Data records
——

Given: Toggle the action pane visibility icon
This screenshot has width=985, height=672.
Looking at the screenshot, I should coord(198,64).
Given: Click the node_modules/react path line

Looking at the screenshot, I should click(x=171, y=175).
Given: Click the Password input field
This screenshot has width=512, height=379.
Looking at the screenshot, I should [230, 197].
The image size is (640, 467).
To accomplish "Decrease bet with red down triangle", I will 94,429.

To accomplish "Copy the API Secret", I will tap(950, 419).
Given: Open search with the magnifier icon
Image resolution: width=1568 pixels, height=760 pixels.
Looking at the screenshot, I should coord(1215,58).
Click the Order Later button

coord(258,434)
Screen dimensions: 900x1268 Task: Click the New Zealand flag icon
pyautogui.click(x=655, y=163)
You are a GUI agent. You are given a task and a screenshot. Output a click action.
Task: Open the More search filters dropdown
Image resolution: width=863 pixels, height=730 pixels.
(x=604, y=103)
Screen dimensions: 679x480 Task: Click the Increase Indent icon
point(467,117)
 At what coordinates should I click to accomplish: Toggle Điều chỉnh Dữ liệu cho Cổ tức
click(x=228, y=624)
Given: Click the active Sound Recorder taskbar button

——

Every record above must be printed again exactly as it stands.

▶ Problem solution:
Given: Toggle the action pane visibility icon
This screenshot has width=985, height=672.
Looking at the screenshot, I should coord(198,64).
Given: Click the node_modules/react path line

Looking at the screenshot, I should click(x=171, y=175).
Given: Click the Password input field
This screenshot has width=512, height=379.
Looking at the screenshot, I should [230, 197].
The image size is (640, 467).
To accomplish "Decrease bet with red down triangle", I will 94,429.

To accomplish "Copy the API Secret", I will tap(950, 419).
Given: Open search with the magnifier icon
Image resolution: width=1568 pixels, height=760 pixels.
Looking at the screenshot, I should coord(1215,58).
Click the Order Later button

coord(258,434)
Screen dimensions: 900x1268 Task: Click the New Zealand flag icon
pyautogui.click(x=655, y=163)
You are a GUI agent. You are given a task and a screenshot. Output a click action.
Task: Open the More search filters dropdown
Image resolution: width=863 pixels, height=730 pixels.
(x=604, y=103)
Screen dimensions: 679x480 Task: Click the Increase Indent icon
point(467,117)
 At what coordinates should I click to accomplish: Toggle Điều chỉnh Dữ liệu cho Cổ tức
click(x=228, y=624)
Given: Click the active Sound Recorder taskbar button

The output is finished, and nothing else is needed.